在flink中使用jackson JSONKeyValueDeserializationSchema反序列化Kafka消息报错解决
在做支付订单宽表的场景,需要关联的表比较多而且支付有可能要延迟很久,这种情况下不太适合使用Flink的表Join,想到的另外一种解决方案是消费多个Topic的数据,再根据订单号进行keyBy,再在逻辑中根据不同Topic处理,所以在接收到的消息中最好能够有topic字段,JSONKeyValueDeserializationSchema就完美的解决了这个问题。
def getKafkaConsumer(kafkaAddr: String, topicNames: util.ArrayList[String], groupId: String): FlinkKafkaConsumer[ObjectNode] = {
val properties = getKafkaProperties(groupId, kafkaAddr)
val consumer = new FlinkKafkaConsumer[ObjectNode](topicNames, new JSONKeyValueDeserializationSchema(true), properties)

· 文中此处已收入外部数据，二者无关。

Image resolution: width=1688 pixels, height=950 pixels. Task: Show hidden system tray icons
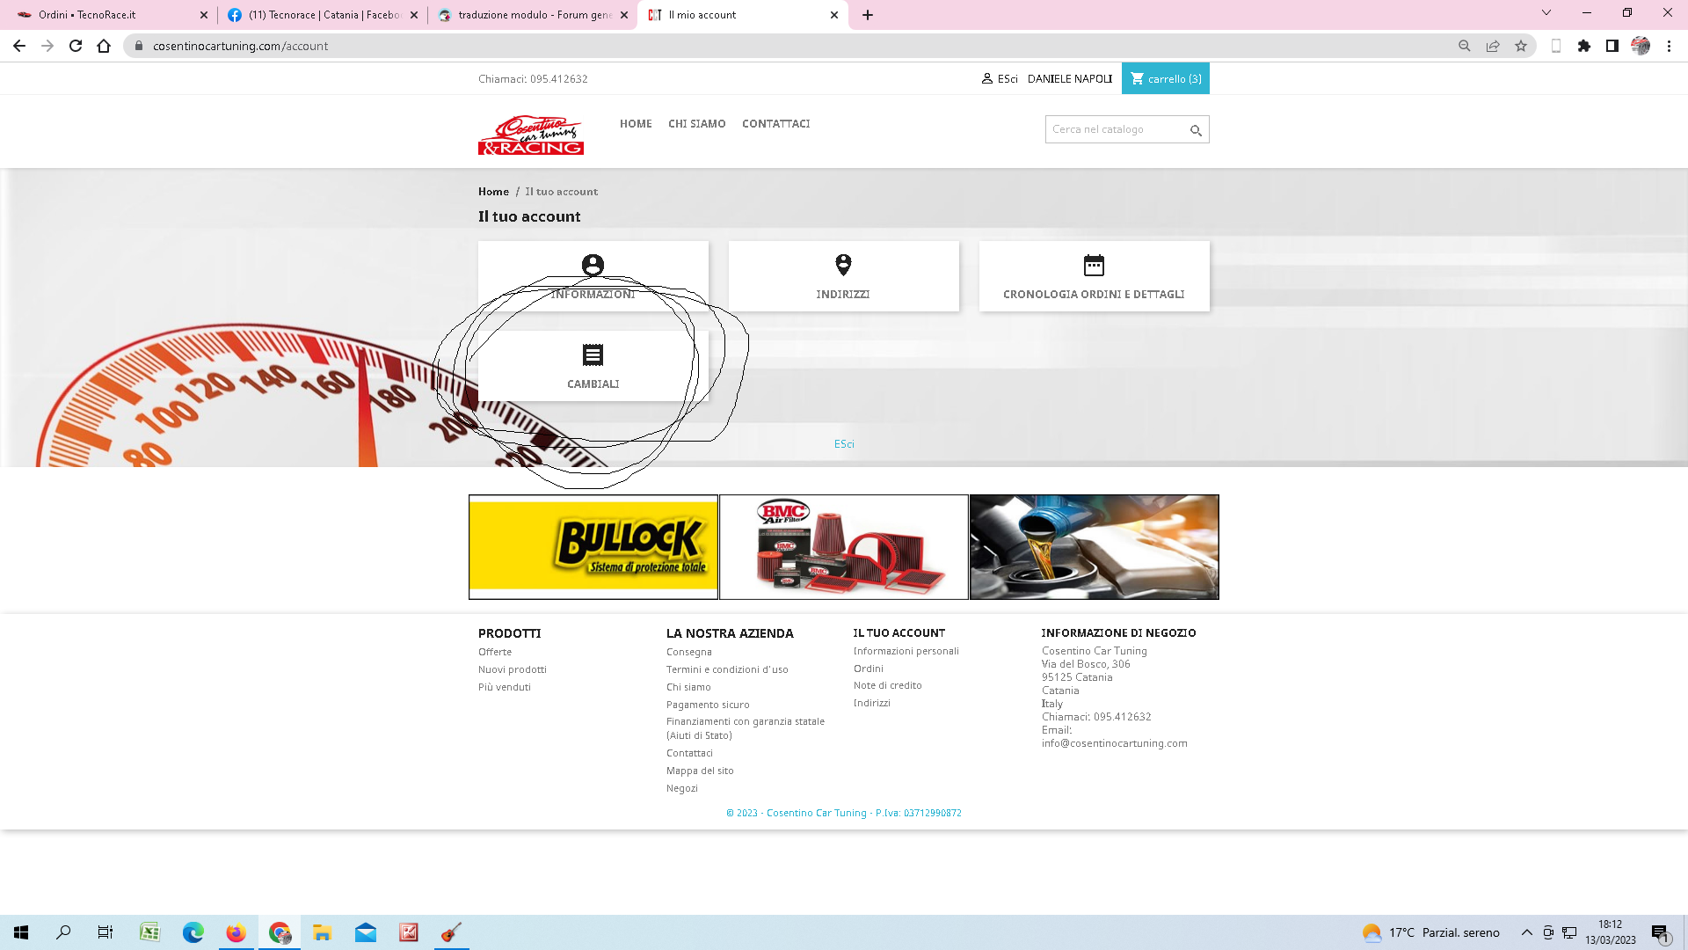tap(1526, 932)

consumer.setStartFromGroupOffsets() // the default behaviour
consumer
}
在这里new JSONKeyValueDeserializationSchema(true)是需要带上元数据信息,false则不带上,源码如下
public class JSONKeyValueDeserializationSchema implements KafkaDeserializationSchema<ObjectNode> {
private static final long serialVersionUID = 1509391548173891955L;
private final static Logger log = LoggerFactory.getLogger(JSONKeyValueDeserializationSchema.class);
private final boolean includeMetadata;
private ObjectMapper mapper; public JSONKeyValueDeserializationSchema(boolean includeMetadata) {
this.includeMetadata = includeMetadata;
} public ObjectNode deserialize(ConsumerRecord<byte[], byte[]> record) {
if (this.mapper == null) {
this.mapper = new ObjectMapper();
}
ObjectNode node = this.mapper.createObjectNode(); if (record.key() != null) {
node.set("key", this.mapper.readValue(record.key(), JsonNode.class));
} if (record.value() != null) {
node.set("value", this.mapper.readValue(record.value(), JsonNode.class));
} if (this.includeMetadata) {
node.putObject("metadata").put("offset", record.offset()).put("topic", record.topic()).put("partition", record.partition());
}return node;
} public boolean isEndOfStream(ObjectNode nextElement) {
return false;
} public TypeInformation<ObjectNode> getProducedType() {
return TypeExtractor.getForClass(ObjectNode.class);
}
}
本来以为到这里就大功告成了,谁不想居然报错了。。每条消息反序列化的都报错。
2019-11-29 19:55:15.401 flink [Source: kafkasource (1/1)] ERROR c.y.b.D.JSONKeyValueDeserializationSchema - Unrecognized token 'xxxxx': was expecting ('true', 'false' or 'null')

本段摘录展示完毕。